Yum! Brands, the operator of KFC, Pizza Hut and Taco Bell, plans to become the McDonald’s of China, blanketing the country’s second and third-tier cities with its fast-food restaurants over the next decade, according to its chief executive.

Customers line up to buy Kentucky Fried Chicken in Beijing.
Teh Eng Koon | AFP | Getty Images
Customers line up to buy Kentucky Fried Chicken in Beijing.

David Novak, Yum’s chief executive, said on Wednesday that Yum plans to more than double its China restaurants to by 2020, when it hopes to have 9,000 across the country. Meanwhile, the company is paring back its ownership of restaurants in developed markets as it accelerates its emerging markets push.


“You see, in small-town America, McDonald’s will have a prime location in all the spots,” Mr Novak said at the company’s investor conference. “What you’re going to see 10 years from now is that we’re going to own that. We’re going to have the very best locations.”

Yum, which is set to earn about $900 million in net income from its China business this year, said it plans to build small restaurants in Chinese rail stations and airports and use its distribution network to expand into second and third tier cities, which tend to be most profitable because labour and rent remain relatively cheap.

Already the leading international restaurant company in China, Yum is adapting its strategy there as the cost of doing business rises. Mr Novak said that Yum expects to face 6 per cent inflation for commodity prices in China and believes the cost of labour will rise in the “mid-teens”, potentially narrowing its profit margins next year.

Although China remains Yum’s most successful market, the company is trying to replicate that success in India and other parts of Asia with more innovative localised offerings, extended hours and breakfast. Mickey Pant, chief executive of Yum Restaurants International, said the company has been leaving billions of dollars of market share on the table for McDonald’s by allowing KFC to lag behind in the breakfast business.

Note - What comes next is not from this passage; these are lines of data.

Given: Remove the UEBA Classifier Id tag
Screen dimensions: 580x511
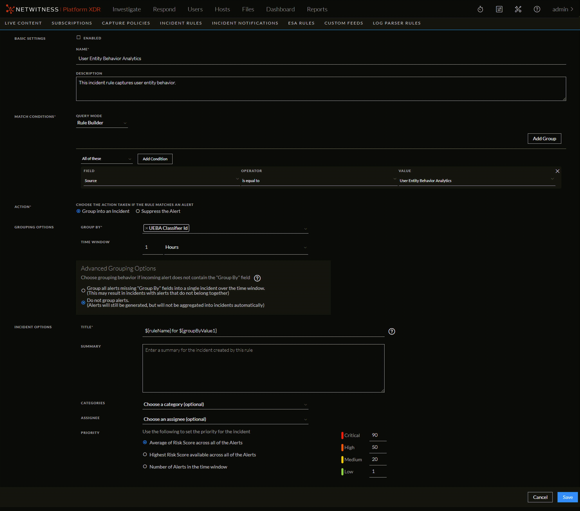Looking at the screenshot, I should (x=146, y=228).
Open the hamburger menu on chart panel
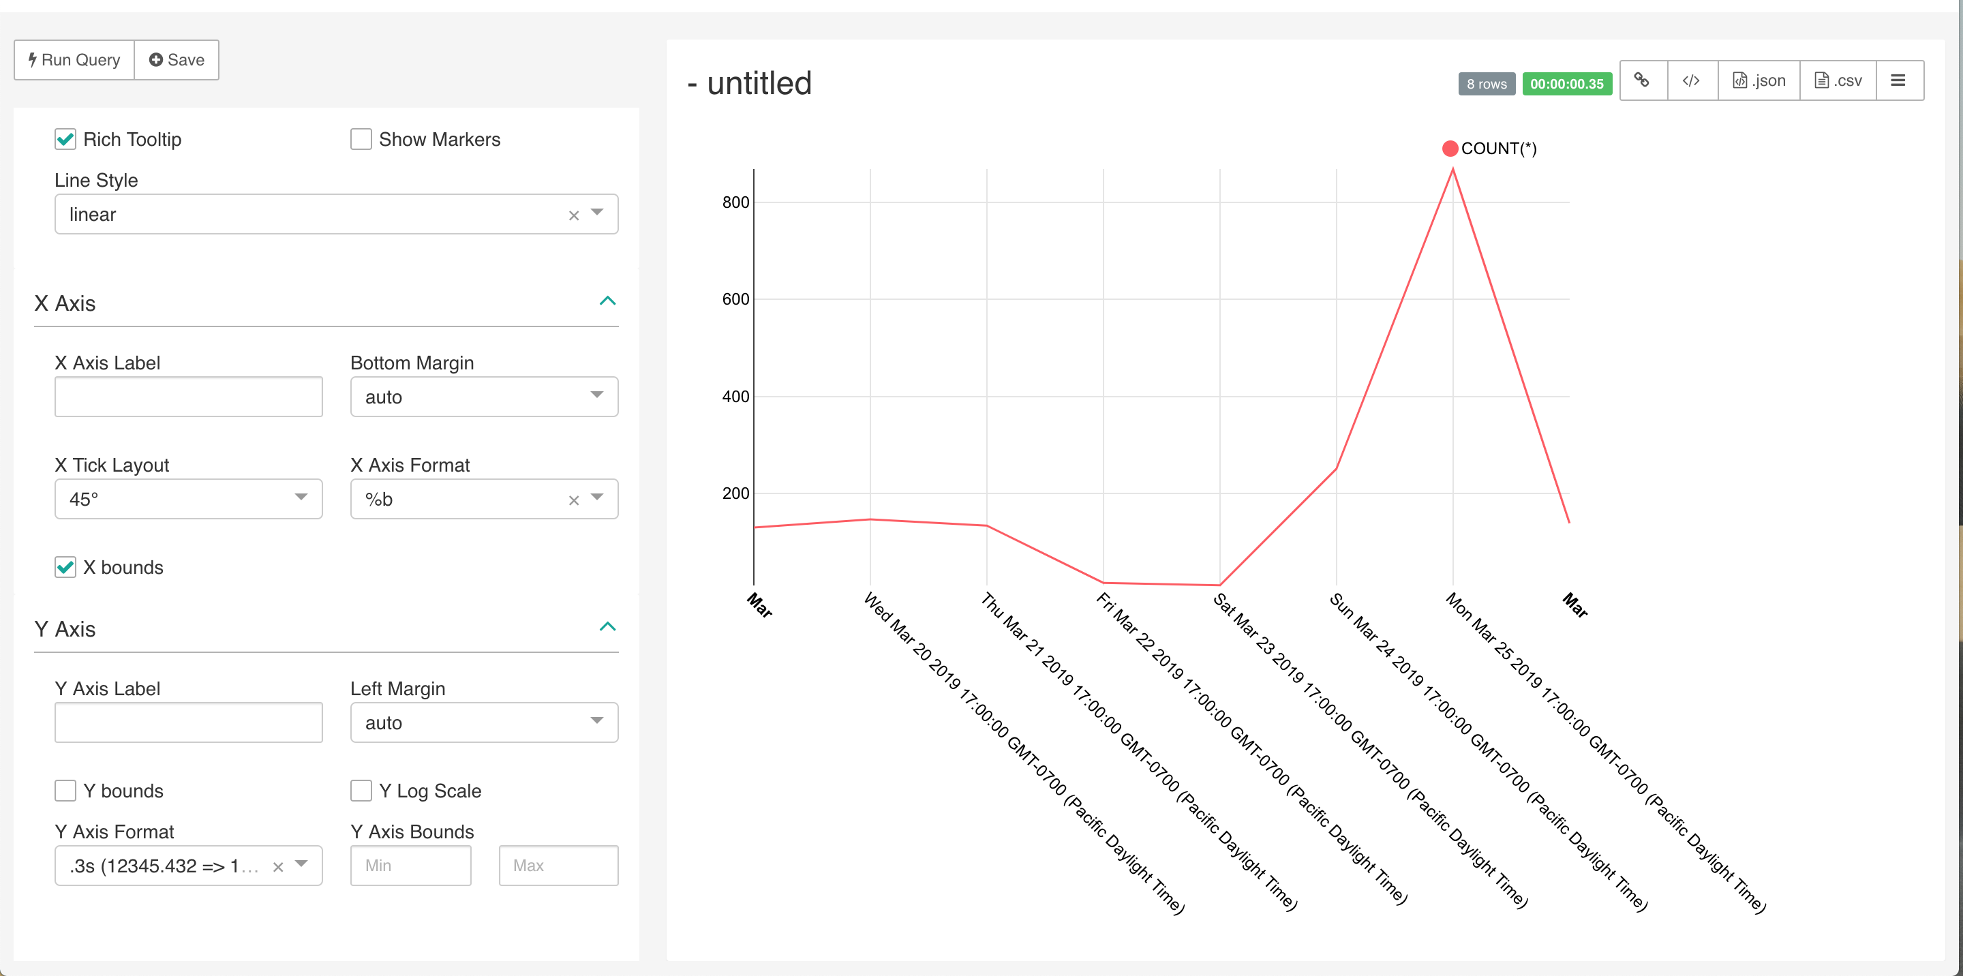Image resolution: width=1963 pixels, height=976 pixels. 1899,80
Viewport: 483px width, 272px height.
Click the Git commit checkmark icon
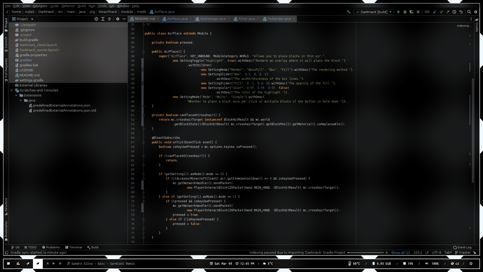click(x=441, y=12)
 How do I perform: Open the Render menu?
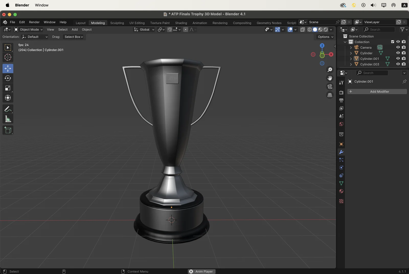coord(34,22)
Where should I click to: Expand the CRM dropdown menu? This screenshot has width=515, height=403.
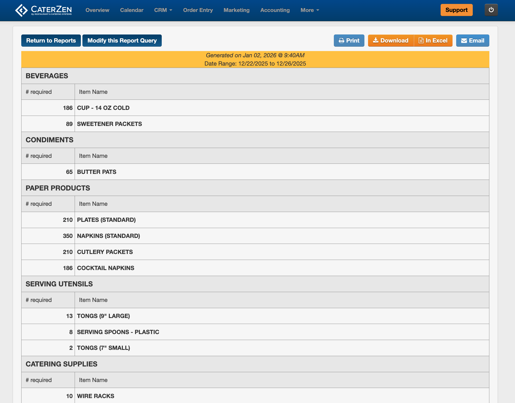(x=163, y=10)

“We will have breakfast in place,” Mr Pant said, noting that customers think of KFC as a place for chicken rather than eggs. “As smart as we think we are, we forgot basic things like telling people we are open for breakfast.”

Emerging markets account for 58 per cent of Yum’s operating profits and the company is ramping up its ownership of restaurants in those countries while “refranchising” stores in developed markets.

Yum, which recently sold off all of its UK Pizza Hut restaurants to franchisees, said that by 2014 it expects to own 70 per cent of its restaurants in emerging markets and just 30 per cent in developed markets. Currently, it owns 53 per cent of its emerging market restaurants and 47 per cent in developed markets.

The Kentucky-based company has seen its US operations struggle. Executives called the performance this year “disappointing” and “terrible”, noting the weak economy and bad publicity, but told investors that a renewed sense of urgency and better relationships with franchises would help.

“It’s been a big challenge in the US,” Mr Novak said. “We still have a lot of wood to chop.”